Website color:

apostles.today world.today

A church building with hidden backgrounds

March 19, 2015

Author: Andreas Rother

Print
Listen to it

Kitchener Central is the name of the church where Chief Apostle Jean-Luc Schneider will conduct a divine service in Canada this weekend. The building is relatively unique in the New Apostolic architectural landscape – and conceals historical backgrounds that are not obvious at first glance.

Anyone seeing this church for the first time will certainly be reminded of a fortress or a cathedral. This is no coincidence. This is because Kitchener Central was built in the Neo-Gothic style (also known as Gothic Revival), an architectural genre that picks up on style elements from the Middle Ages and combines them in a new way.

Design from England

This variant of architectural art became fashionable in the middle of the eighteenth century in England. Its most prominent representatives include Westminster Palace in London (also known as the “Houses of Parliament”), with the world renowned tower, “Big Ben”.

The Catholic Apostolic congregations, from which the New Apostolic Church emerged, also constructed buildings in this style. And the Catholic Apostolic central church in London was not the only one to follow these blueprints. The Catholic Apostolic church building in Berlin-Tiergarten did so as well. The trend spilled over into North America with the construction of the first skyscrapers in New York and Chicago between 1910 and 1920.

Sandstone and tracery

It was in this fashion that Kitchener Central was constructed by the regional architectural team “Rieder & Hymmen”, who later also erected the city’s theatre and concert centre. According to the daily newspaper known as the “Kitchener-Waterloo Record”, the church building cost approximately 1.75 million Canadian dollars at the time. Typical Neo-Gothic features of the sandstone construction include geometric patterns carved as stone profiles around the windows. This is known as “tracery”.

Kitchener Central was dedicated in November 1974. With an area of some 4,500 square metres, the church offers seating for around 1,100, including the balconies. The church organ boasts approximately 3,100 pipes arranged in 43 registers. Behind the building there is a patio that includes barbecue facilities—a necessity for cultivating fellowship.

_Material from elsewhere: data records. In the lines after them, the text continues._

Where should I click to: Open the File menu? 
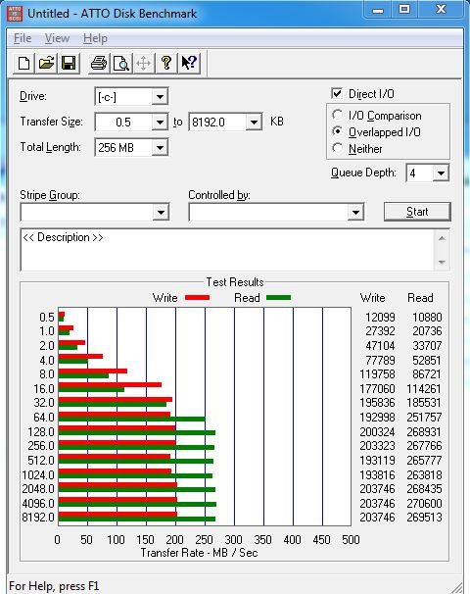(23, 38)
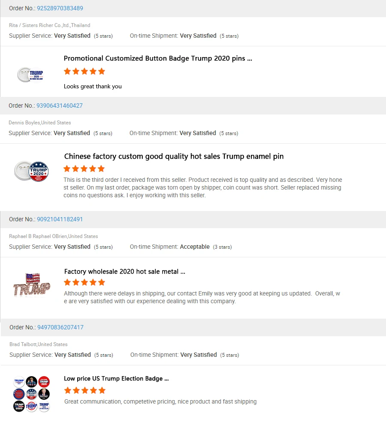Click reviewer name Brad Talbott, United States

tap(39, 344)
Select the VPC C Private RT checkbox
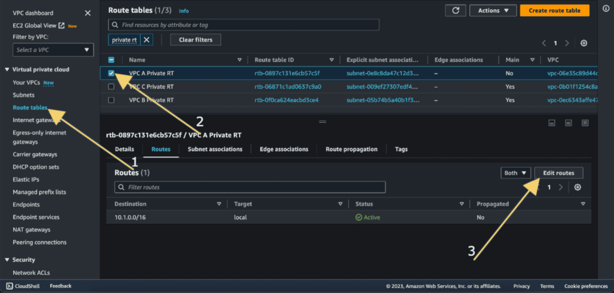614x293 pixels. click(112, 87)
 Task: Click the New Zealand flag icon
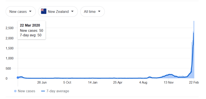point(44,11)
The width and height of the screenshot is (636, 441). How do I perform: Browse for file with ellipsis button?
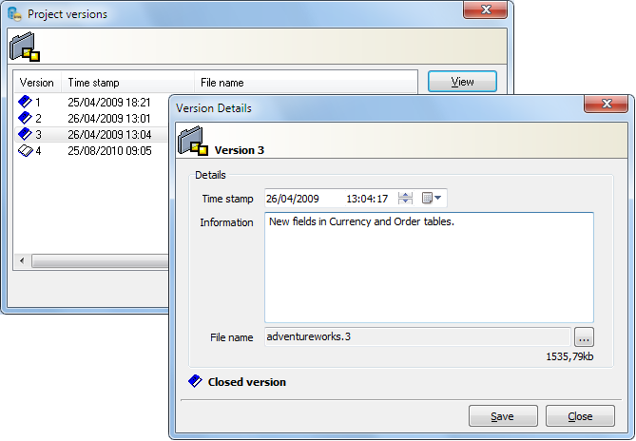tap(584, 336)
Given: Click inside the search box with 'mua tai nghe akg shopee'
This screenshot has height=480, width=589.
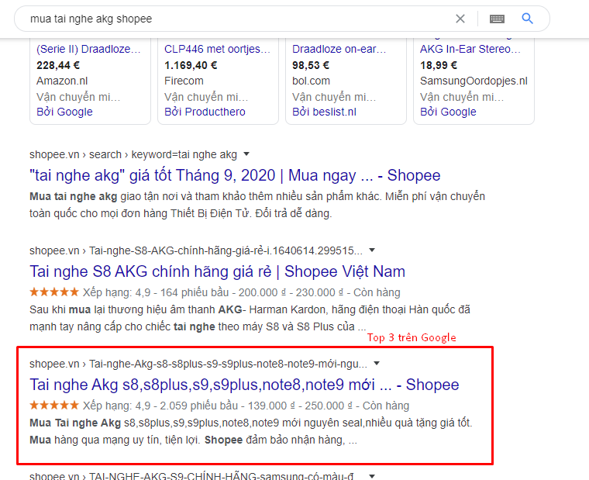Looking at the screenshot, I should click(x=233, y=19).
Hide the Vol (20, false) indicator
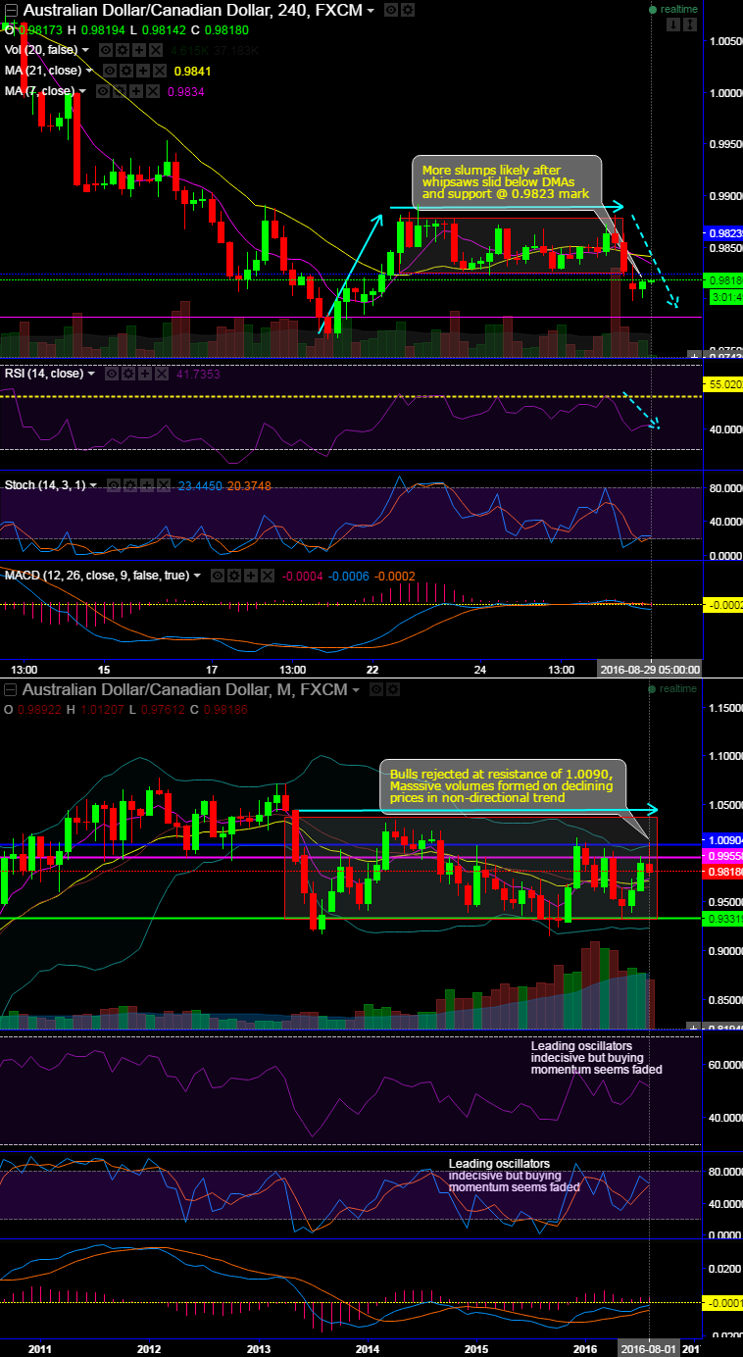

Equipped with state-of-the-art technology

Since its dedication the church has undergone some changes: in 1996 an elevator was installed, and an orchestra pit was incorporated in 2000. Today the building comes equipped with modern audio, lighting, and video technology, along with a central control room for live transmissions of divine services and concerts.

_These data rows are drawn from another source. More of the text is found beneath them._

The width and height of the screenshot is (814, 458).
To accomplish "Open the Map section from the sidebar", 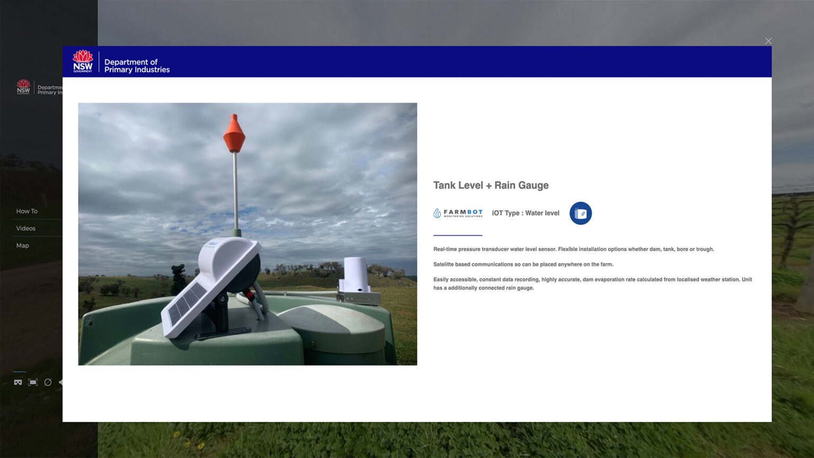I will 22,245.
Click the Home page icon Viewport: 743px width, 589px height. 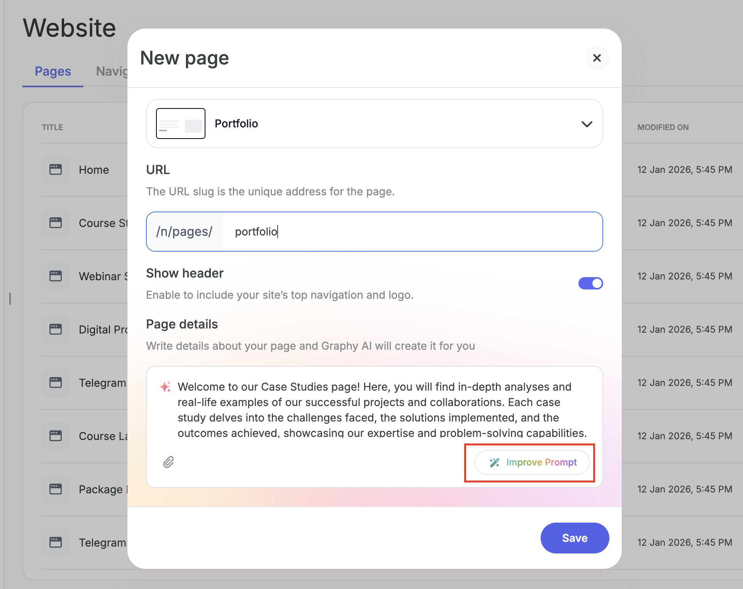point(56,169)
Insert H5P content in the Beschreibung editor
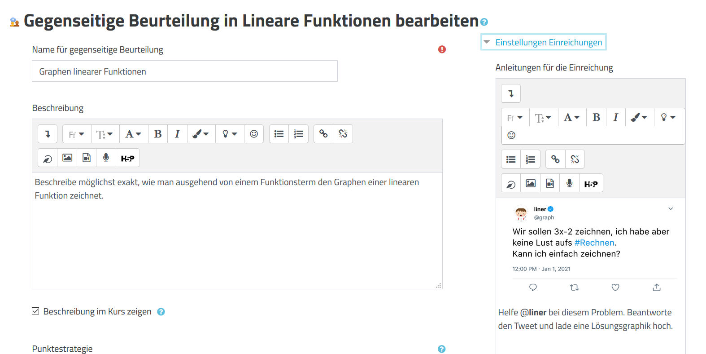Image resolution: width=706 pixels, height=354 pixels. point(128,158)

However, Kitchener Central is far from the largest church building in the New Apostolic world. The largest such building is located in Africa, namely in Cape Town. It has two levels of balconies and offers seating for more than 4,000 people. The emblem of our Church is depicted on its roof, and is visible from afar, whether in the air orvia google earth.

An iconic landmark

Kitchener Central lost a similar identifier some years ago, namely a rotating Church emblem on the roof of the tower, which was almost as tall as the tower itself. It was dismantled at the turn of the millennium, in the year 2000. Over the years it became iconic. To this day, the people of the city still remember the church with the rotating cross.